No meio do caminho de nossa vida


Me encontrei numa selva escura
porque a correta via fora perdida.

Ah, dizer como era é coisa dura


Esta selva selvagem e áspera e forte
Que no pensamento se renova o medo!

Tanto era amarga que quase morri;


Mas para tratar do bem que lá encontrei,
Direi das outras coisas que lá vi.

Eu não sei bem dizer como lá eu entrei,


Tanto era o meu sono naquele ponto
Que a estrada verdadeira abandonei.

Mas depois que fui ao pé de uma colina alta


Lá onde terminava aquele vale
Que me perfurara o coração de medo,

Olhei para o alto, e vi as suas costas


Já vestidas com os raios do planeta
Que a todos pelas ruas conduz direito.

Então meu medo fora um pouco aquietado,


mas como durou no lago do coração
Aquela noite que passei com tanta pena.

E assim como um náufrago sem ar


Saído do mar revolto à costa
Se volta para a água perigosa e densa

A minha alma, que ainda fugia,


Se voltou para trás a ver os passos
Que não deixou jamais pessoa viva,

Depois de repousar um pouco o corpo lasso


Retomei o caminho pela praia deserta
De forma que o pé se firmava sempre mais embaixo.

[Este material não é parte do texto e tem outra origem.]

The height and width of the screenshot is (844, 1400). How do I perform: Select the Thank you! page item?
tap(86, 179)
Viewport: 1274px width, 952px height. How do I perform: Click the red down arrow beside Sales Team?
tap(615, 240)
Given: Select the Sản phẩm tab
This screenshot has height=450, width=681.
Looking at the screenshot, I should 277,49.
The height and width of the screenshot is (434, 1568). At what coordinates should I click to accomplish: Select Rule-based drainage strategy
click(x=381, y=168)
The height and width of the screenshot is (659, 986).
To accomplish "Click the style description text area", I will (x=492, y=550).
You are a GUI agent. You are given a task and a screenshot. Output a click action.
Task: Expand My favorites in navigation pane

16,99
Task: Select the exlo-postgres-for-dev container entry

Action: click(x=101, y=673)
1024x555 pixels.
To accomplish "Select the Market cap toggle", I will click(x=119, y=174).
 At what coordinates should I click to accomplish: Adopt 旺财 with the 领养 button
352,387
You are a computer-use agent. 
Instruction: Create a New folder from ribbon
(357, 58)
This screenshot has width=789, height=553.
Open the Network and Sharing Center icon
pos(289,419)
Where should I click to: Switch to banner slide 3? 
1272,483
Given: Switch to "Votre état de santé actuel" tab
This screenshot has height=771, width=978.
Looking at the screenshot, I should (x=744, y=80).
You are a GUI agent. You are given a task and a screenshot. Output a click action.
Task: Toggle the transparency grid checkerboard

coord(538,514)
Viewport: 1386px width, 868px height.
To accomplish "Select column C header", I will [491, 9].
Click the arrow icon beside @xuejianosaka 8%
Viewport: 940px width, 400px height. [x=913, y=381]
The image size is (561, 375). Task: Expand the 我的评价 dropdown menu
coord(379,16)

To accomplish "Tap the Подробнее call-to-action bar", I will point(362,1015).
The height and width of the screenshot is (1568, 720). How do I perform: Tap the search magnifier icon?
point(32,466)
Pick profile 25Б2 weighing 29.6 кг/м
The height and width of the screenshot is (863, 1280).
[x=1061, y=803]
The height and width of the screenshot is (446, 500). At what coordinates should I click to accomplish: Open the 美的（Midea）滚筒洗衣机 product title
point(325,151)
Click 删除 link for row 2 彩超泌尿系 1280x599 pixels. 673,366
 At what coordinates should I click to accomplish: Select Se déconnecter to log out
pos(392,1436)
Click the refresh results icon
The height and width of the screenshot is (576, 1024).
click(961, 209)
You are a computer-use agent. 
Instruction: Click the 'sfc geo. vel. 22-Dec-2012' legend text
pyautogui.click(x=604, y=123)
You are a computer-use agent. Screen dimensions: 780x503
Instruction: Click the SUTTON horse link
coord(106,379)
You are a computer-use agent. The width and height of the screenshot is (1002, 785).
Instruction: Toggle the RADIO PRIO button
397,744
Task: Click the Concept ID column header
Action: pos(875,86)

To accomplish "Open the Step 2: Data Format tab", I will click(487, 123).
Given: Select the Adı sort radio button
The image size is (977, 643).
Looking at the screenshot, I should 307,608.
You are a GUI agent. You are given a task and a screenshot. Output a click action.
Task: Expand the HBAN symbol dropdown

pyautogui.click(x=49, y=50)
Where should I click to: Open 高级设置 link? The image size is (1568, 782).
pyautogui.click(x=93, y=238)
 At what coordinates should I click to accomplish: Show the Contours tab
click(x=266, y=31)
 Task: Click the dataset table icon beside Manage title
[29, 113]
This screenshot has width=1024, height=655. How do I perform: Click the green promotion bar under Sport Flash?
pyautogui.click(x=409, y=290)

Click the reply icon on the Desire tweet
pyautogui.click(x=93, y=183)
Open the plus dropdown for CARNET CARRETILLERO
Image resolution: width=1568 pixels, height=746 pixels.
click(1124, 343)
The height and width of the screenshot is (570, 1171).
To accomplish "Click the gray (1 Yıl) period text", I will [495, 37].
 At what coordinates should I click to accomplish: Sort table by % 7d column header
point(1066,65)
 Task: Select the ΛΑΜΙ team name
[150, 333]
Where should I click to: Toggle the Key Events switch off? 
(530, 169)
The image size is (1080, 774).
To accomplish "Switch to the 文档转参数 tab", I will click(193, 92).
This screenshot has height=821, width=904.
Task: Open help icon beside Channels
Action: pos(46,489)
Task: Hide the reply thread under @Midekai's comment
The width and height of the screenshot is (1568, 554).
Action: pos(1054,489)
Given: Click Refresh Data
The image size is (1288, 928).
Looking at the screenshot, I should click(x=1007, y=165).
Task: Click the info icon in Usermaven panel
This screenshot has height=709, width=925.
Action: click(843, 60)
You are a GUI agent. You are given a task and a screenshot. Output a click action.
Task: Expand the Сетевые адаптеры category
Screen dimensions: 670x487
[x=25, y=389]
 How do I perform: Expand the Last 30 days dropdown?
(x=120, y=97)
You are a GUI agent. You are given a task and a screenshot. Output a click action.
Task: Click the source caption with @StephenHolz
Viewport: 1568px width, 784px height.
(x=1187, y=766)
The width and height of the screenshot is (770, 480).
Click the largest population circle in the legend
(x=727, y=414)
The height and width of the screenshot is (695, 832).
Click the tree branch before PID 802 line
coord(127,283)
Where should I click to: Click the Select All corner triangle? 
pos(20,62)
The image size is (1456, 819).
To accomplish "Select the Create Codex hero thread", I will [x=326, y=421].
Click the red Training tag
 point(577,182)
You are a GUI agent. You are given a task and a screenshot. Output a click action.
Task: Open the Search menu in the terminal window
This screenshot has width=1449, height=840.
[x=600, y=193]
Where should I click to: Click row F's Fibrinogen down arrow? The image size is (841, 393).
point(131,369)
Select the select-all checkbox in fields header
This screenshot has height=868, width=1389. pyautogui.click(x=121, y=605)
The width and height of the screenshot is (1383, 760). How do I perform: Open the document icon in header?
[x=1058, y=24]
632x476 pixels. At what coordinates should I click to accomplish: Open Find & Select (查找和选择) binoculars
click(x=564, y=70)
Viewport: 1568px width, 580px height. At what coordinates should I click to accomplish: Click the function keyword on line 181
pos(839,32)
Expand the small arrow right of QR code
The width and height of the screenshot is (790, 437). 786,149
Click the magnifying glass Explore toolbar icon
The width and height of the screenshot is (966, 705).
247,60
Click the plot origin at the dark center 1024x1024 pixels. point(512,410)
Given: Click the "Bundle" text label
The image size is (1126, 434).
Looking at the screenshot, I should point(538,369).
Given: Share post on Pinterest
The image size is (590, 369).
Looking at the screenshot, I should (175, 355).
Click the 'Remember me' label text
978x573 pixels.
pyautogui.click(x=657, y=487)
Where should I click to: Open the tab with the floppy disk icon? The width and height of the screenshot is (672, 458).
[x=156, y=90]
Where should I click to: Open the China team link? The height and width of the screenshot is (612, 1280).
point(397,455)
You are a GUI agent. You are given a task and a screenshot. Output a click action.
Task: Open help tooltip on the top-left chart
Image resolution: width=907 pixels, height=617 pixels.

E ali quase começando a subir a eira


Uma onça ligeira e muito rápida
coberta de seu pelo maculado

não se movia de diante de mim


e impedia tanto o meu caminho,
que eu depressa me voltei para voltar.

O tempo era do começo da manhã


E o sol ascendia com aquelas estrelas
Que eram com ele quando o amor divino
Moveu primeiro aquelas coisas belas;
Assim me fez esperar
Aquela fera de pele alegre

Horas no tempo da doce estação;


Mas não sei qual medo me tomou
A vista apavorante de um leão.

Este parecia que contra mim viesse


Com a cabeça alta e a raivosa fome
Que parecia que até o ar o temesse.

E uma loba que todos os desejos


Parecia querer na sua magreza
que a muitos já fez viver desamparados,

ela me pressionou tanto


Com o medo que saía de sua vista
Que perdi a esperança da alteza.

E como aquele que de bom grado conquista


E chega o tempo que o faz perder,
Que em todos seus pensares chora e se entristece

Tal me fez sem paz a besta


Que me vindo ao encontro, de pouco a pouco,
Me lançava de volta aonde o sol se fecha.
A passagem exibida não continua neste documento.